===== Material supplied =====

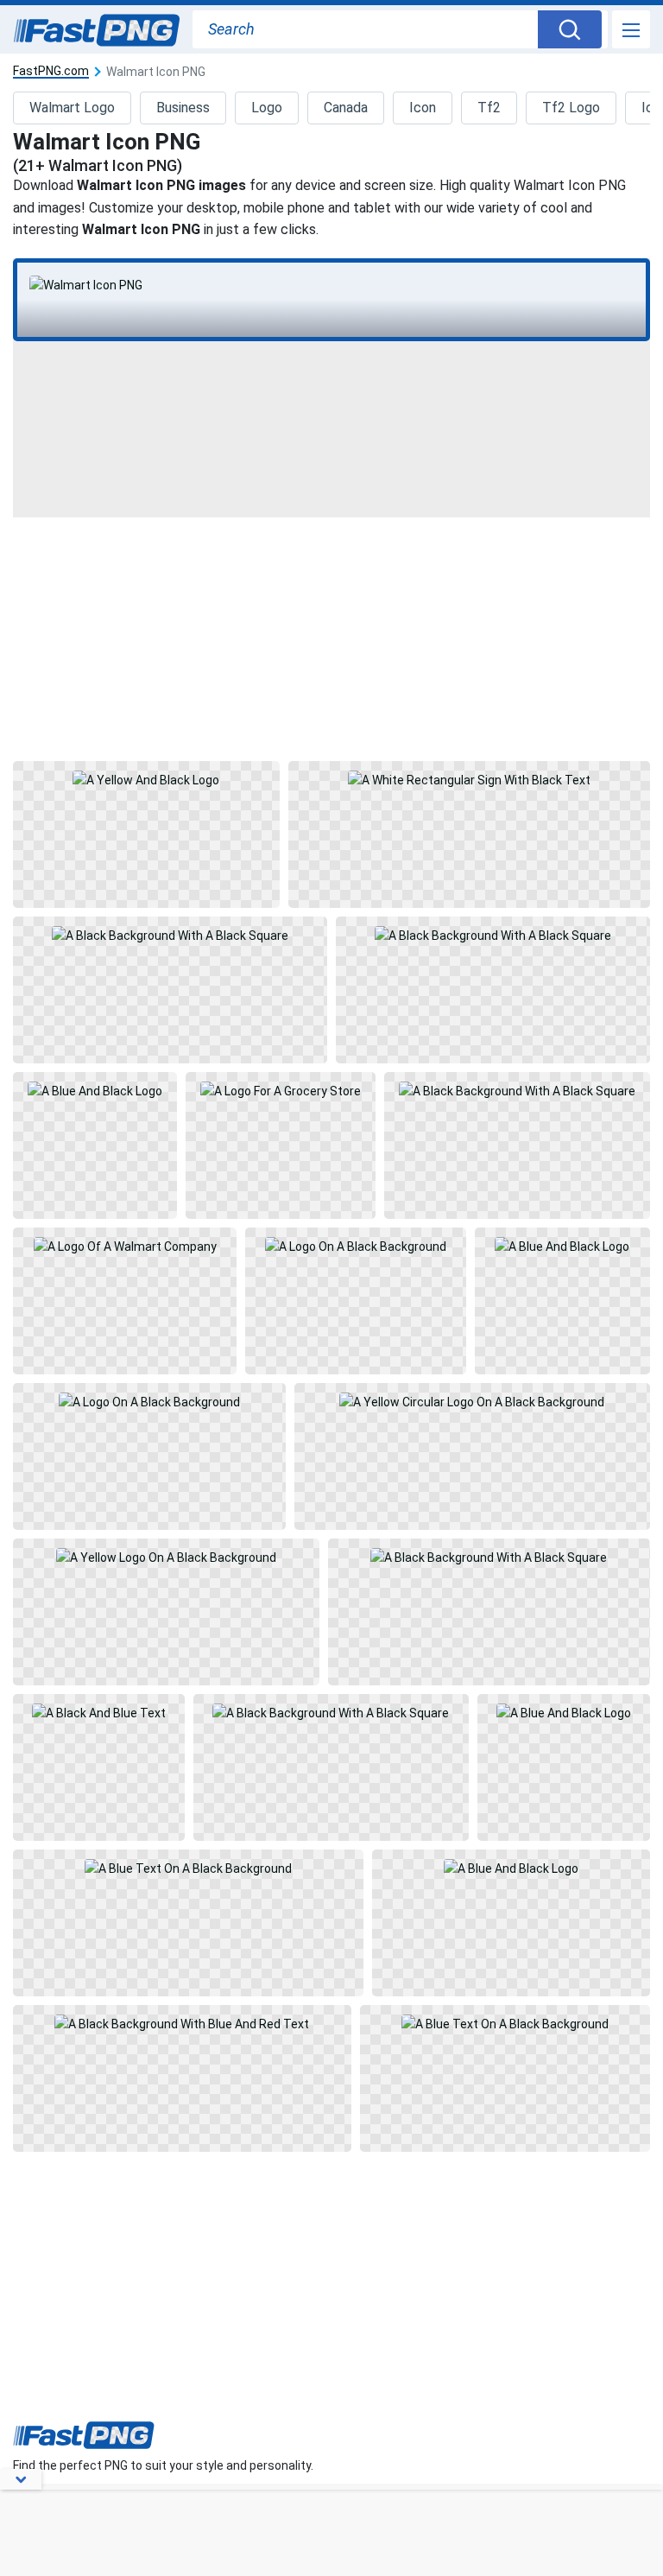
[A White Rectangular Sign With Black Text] (469, 834)
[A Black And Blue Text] (99, 1767)
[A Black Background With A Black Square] (170, 990)
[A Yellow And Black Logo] (146, 834)
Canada (346, 107)
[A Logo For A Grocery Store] (281, 1145)
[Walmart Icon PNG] (331, 285)
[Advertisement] (331, 638)
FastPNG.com (51, 71)
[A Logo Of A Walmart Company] (124, 1301)
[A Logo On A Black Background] (355, 1301)
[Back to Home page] (96, 31)
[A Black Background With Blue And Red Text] (181, 2078)
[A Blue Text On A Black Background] (188, 1923)
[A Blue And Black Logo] (95, 1145)
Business (183, 107)
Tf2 (489, 107)
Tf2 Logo (571, 107)
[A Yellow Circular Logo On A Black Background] (472, 1456)
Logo (266, 107)
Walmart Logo (72, 107)
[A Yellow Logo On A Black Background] (166, 1612)
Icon (422, 107)
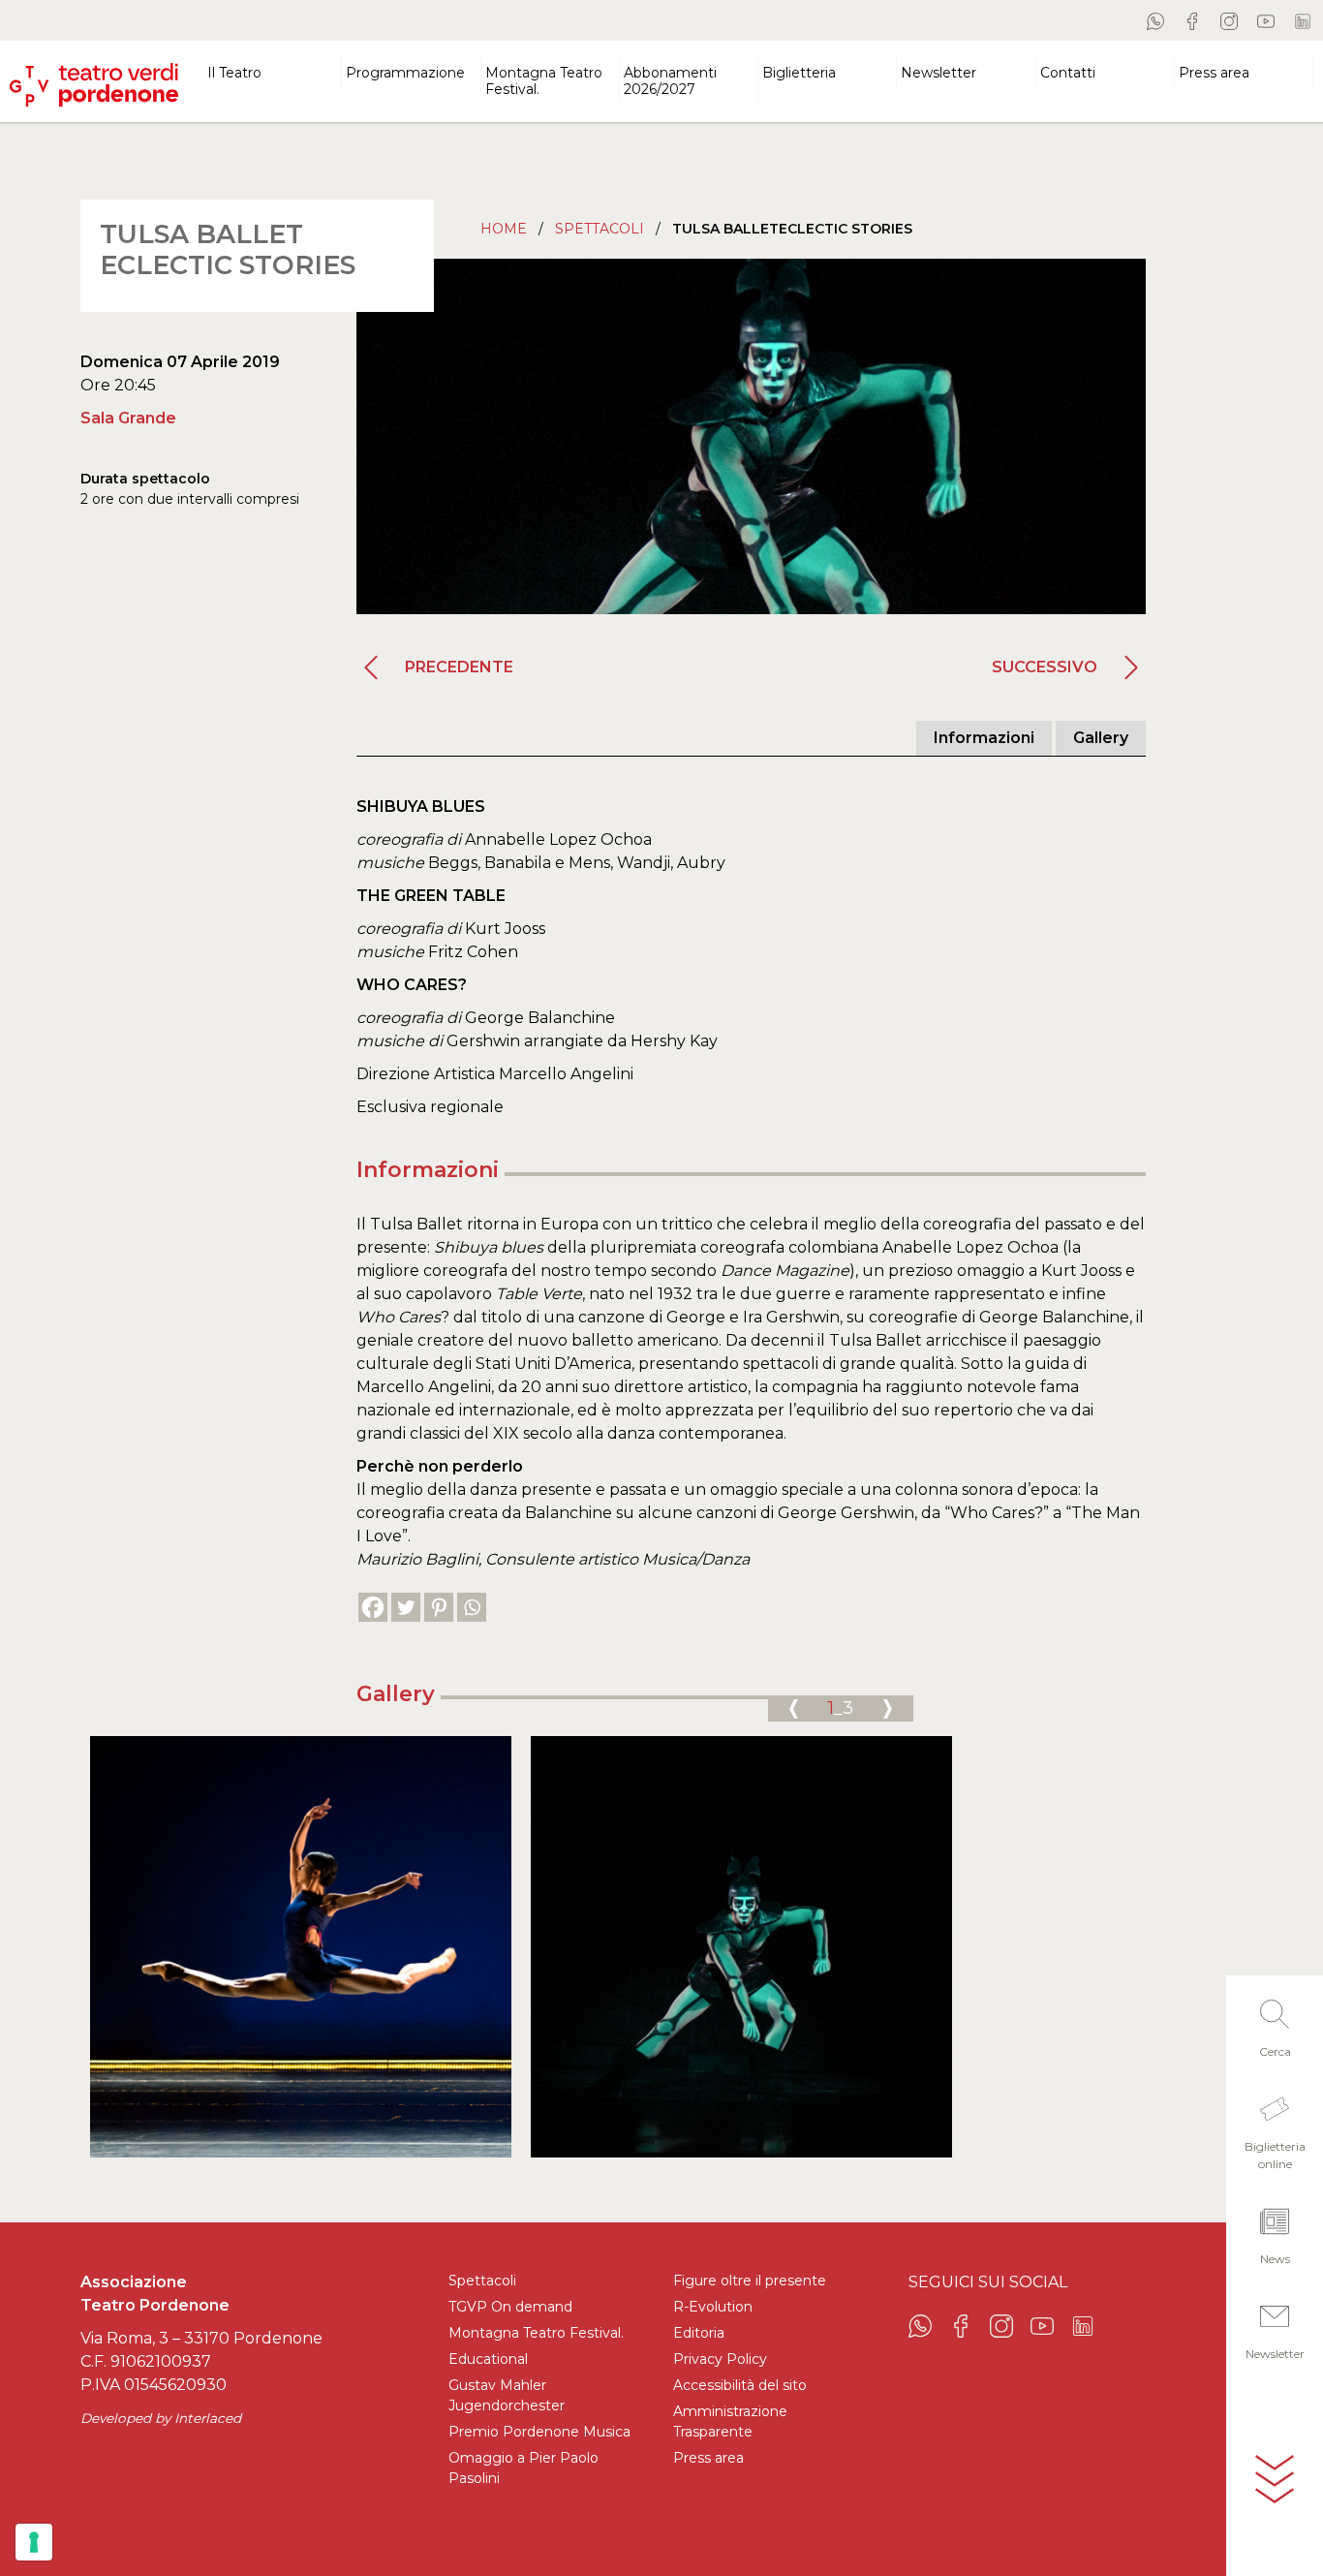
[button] (1274, 2022)
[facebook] (1192, 20)
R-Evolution (713, 2306)
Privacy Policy (720, 2359)
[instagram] (1229, 20)
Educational (488, 2359)
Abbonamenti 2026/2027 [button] (670, 81)
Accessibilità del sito (740, 2385)
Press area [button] (1214, 72)
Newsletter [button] (938, 72)
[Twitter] (405, 1607)
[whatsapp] (1155, 20)
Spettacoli (599, 228)
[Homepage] (94, 77)
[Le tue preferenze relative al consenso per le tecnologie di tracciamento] (33, 2542)
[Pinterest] (438, 1607)
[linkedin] (1302, 20)
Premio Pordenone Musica (539, 2431)
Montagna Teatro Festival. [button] (543, 81)
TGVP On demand (510, 2306)
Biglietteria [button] (799, 72)
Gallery (1100, 738)
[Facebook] (372, 1607)
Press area (708, 2458)
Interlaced (207, 2418)
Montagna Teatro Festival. (536, 2333)
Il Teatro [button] (234, 72)
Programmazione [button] (405, 72)
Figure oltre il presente (749, 2280)
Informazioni (984, 738)
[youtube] (1265, 20)
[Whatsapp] (471, 1607)
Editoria (698, 2333)
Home (503, 228)
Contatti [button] (1067, 72)
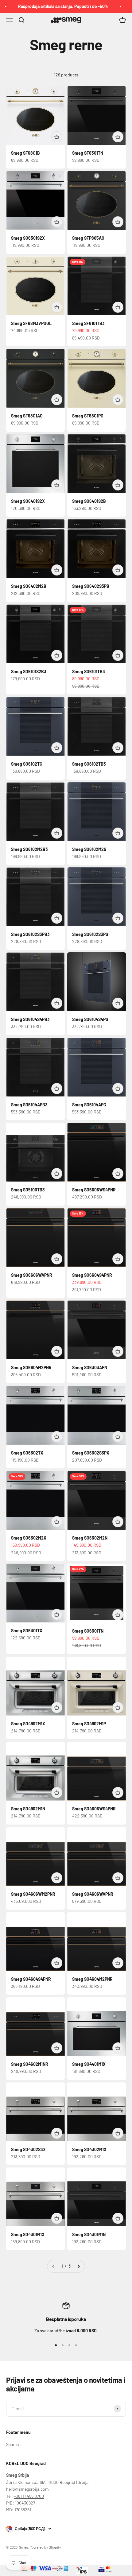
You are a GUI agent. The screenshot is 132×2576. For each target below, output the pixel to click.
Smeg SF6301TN (87, 153)
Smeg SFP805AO (88, 238)
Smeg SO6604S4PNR (92, 1275)
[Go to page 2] (78, 2266)
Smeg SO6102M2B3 (29, 849)
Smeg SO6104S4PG (90, 1019)
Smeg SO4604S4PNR (31, 1979)
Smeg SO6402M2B (28, 586)
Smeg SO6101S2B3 (28, 671)
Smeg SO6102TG (26, 764)
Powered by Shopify (45, 2547)
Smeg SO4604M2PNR (92, 1979)
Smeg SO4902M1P (89, 1723)
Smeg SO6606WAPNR (31, 1275)
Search (12, 2444)
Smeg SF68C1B (25, 153)
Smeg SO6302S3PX (90, 1452)
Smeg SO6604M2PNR (31, 1367)
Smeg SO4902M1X (28, 1723)
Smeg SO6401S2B (89, 501)
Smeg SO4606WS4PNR (94, 1808)
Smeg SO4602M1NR (29, 2064)
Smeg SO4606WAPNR (92, 1894)
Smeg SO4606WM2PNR (33, 1894)
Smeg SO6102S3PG (90, 934)
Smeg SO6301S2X (28, 238)
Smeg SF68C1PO (87, 415)
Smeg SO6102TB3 (89, 764)
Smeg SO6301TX (26, 1630)
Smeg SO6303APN (89, 1367)
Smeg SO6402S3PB (90, 586)
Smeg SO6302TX (27, 1452)
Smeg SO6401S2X (28, 501)
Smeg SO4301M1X (28, 2234)
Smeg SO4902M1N (28, 1808)
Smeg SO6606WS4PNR (94, 1189)
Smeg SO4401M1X (89, 2064)
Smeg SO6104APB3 (29, 1104)
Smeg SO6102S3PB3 (30, 934)
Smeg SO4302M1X (89, 2149)
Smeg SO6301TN (87, 1631)
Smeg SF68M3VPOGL (31, 323)
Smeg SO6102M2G (89, 849)
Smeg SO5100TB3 (28, 1189)
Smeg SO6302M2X (28, 1537)
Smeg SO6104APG (89, 1104)
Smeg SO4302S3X (28, 2149)
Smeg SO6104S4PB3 (30, 1019)
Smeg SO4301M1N (89, 2234)
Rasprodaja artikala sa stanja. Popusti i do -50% (51, 6)
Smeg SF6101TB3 (88, 323)
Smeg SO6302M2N (89, 1537)
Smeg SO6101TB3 (88, 671)
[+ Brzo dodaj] (56, 136)
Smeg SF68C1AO (27, 415)
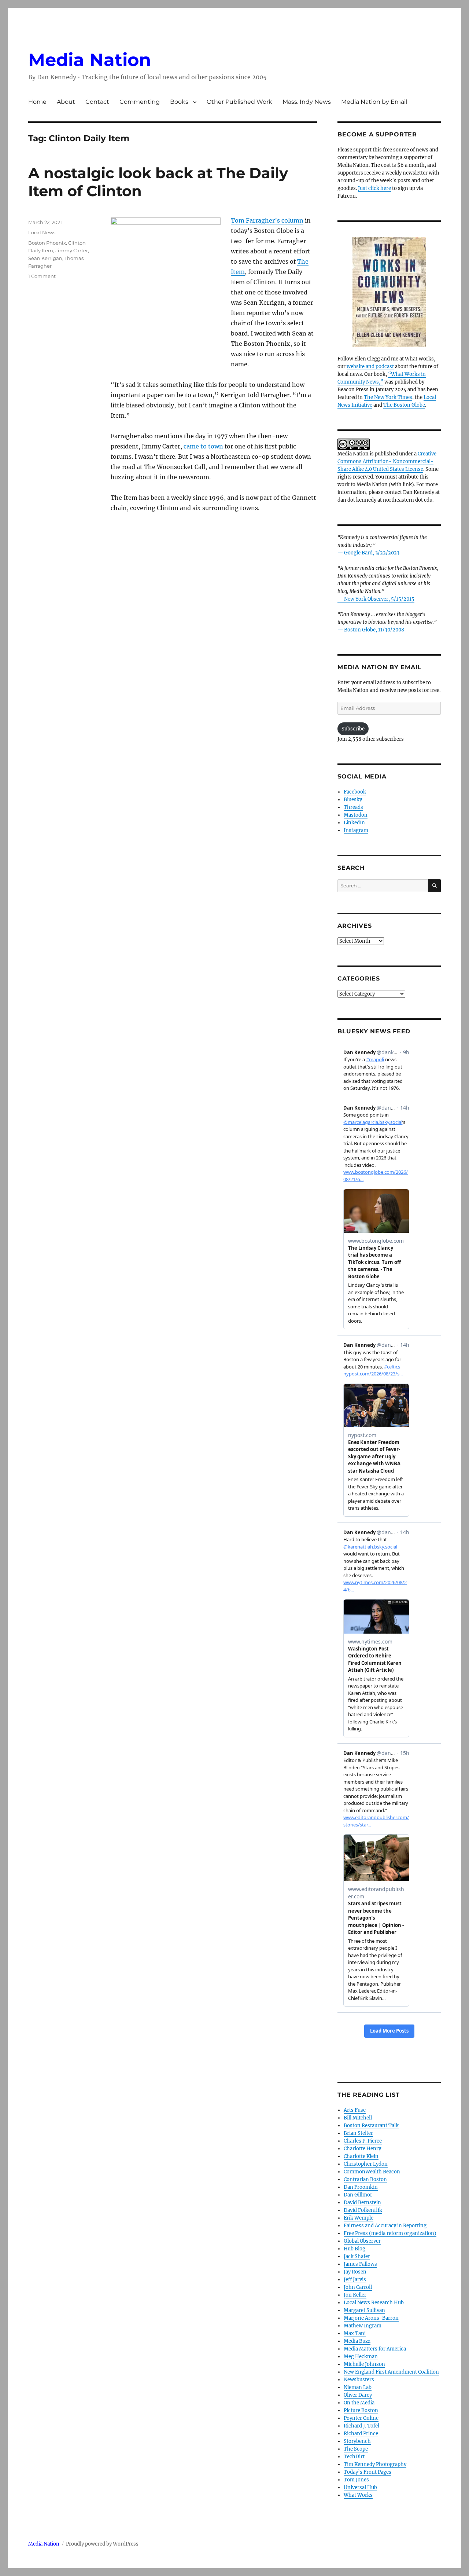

=====

> Task details:
From the first line of the records through the line containing "[Homepage] (94, 77)", please output exactly those lines and nothing more, leaving out the pictures.

> Exercise solution:
[A White Rectangular Sign With Black Text] (469, 834)
[A Black And Blue Text] (99, 1767)
[A Black Background With A Black Square] (170, 990)
[A Yellow And Black Logo] (146, 834)
Canada (346, 107)
[A Logo For A Grocery Store] (281, 1145)
[Walmart Icon PNG] (331, 285)
[Advertisement] (331, 638)
FastPNG.com (51, 71)
[A Logo Of A Walmart Company] (124, 1301)
[A Logo On A Black Background] (355, 1301)
[Back to Home page] (96, 31)
[A Black Background With Blue And Red Text] (181, 2078)
[A Blue Text On A Black Background] (188, 1923)
[A Blue And Black Logo] (95, 1145)
Business (183, 107)
Tf2 (489, 107)
Tf2 Logo (571, 107)
[A Yellow Circular Logo On A Black Background] (472, 1456)
Logo (266, 107)
Walmart Logo (72, 107)
[A Yellow Logo On A Black Background] (166, 1612)
Icon (422, 107)
[button] (1274, 2022)
[facebook] (1192, 20)
R-Evolution (713, 2306)
Privacy Policy (720, 2359)
[instagram] (1229, 20)
Educational (488, 2359)
Abbonamenti 2026/2027 [button] (670, 81)
Accessibilità del sito (740, 2385)
Press area [button] (1214, 72)
Newsletter [button] (938, 72)
[Twitter] (405, 1607)
[whatsapp] (1155, 20)
Spettacoli (599, 228)
[Homepage] (94, 77)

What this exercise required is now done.